最後の音を柔らかに閉じるや、休みなく交響曲第6番ニ短調作品104に移る。曲のはじめは指揮棒なしだったが、いつの間にか指揮棒を手にしている。導入部は確かに「メリザンドの死」の延長にあるような和音が続くので、曲を知らないと同じ曲が続いていると錯覚してしまう。サロネンの音の作り方も、楽譜が進むにつれて生まれる動きに生き生きとした効果を持たせ、地面から芽が出るようなイメージを彷彿させる。伝統的な4楽章構成ながら、それぞれの楽章は全く自由な形式で、単なる音階や音型を幾重にも変奏させて展開するこの不思議な音楽を、サロネンは持ち前の精巧な指揮でカレイドスコープのように綴ってゆく。ここでも腕にたくさんの音符を抱きかかえるように、そしてそれを手品師のように自在に操る様子は、それ自体が音楽と言えるほど表情にあふれている。そして指揮によく応えるパリ管。サロネンは、自国の代表作曲家の作品を知り尽くしていることもあろうが、作品の持つ魅力を最大限に引き出していると感じられる演奏だ。シベリウスに馴染みのない指揮者ならば全く違う音楽をつくっていたであろうことは想像に難くない。しかし、そんなことは全く抜きにしても、フィルハーモニーのブーレーズ大ホールで行われた収録に立ち会った関係者は皆、サロネンが醸し出す音色の美しさに一瞬で魅了された。パリ管特有の、まろやかさな弦と、絢爛とまろみを兼ね備えた管楽器群の調和も見事だ。ある意味でフランス音楽の音色に近い。『ペレアスとメリザンド』というテーマも然り(作曲は1905年で、フォーレの劇音楽から7年後、ドビュッシーのオペラから3年後である)。それは配信のビデオでも感じられると思う。

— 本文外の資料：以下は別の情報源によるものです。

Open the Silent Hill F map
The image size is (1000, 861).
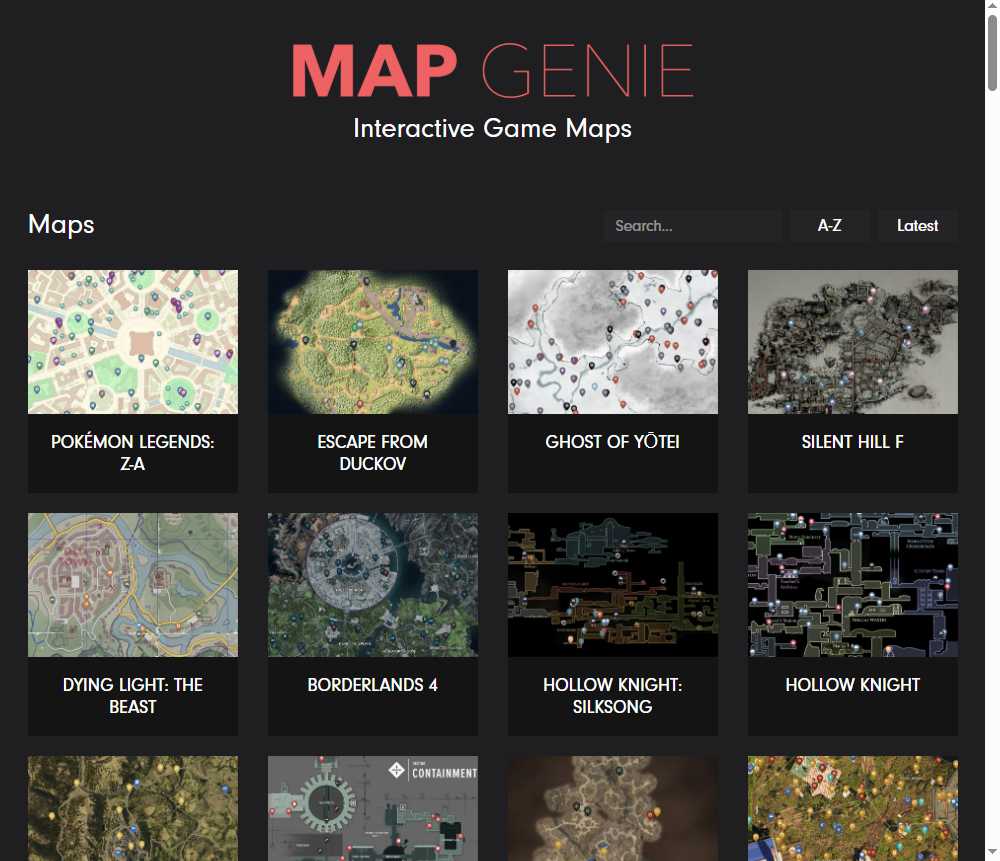click(x=853, y=341)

さて、第2部は交響曲第7番作品105。先の第6番から1年後に作曲され、調性はハ短調。よりドラマ性があり、音の層も厚い。1楽章構成でプログラムのない交響詩のような様相をもつが、サロネンはそれぞれのクライマックスに至る盛り上がりや、緩徐部に秘めた隠れたエネルギーを表面化させることに秀で、ここでも魔術師さながらに音色を意のままに構築していく。なんという至福の響き! このコンサートを実際にホールで聴けたことに感謝。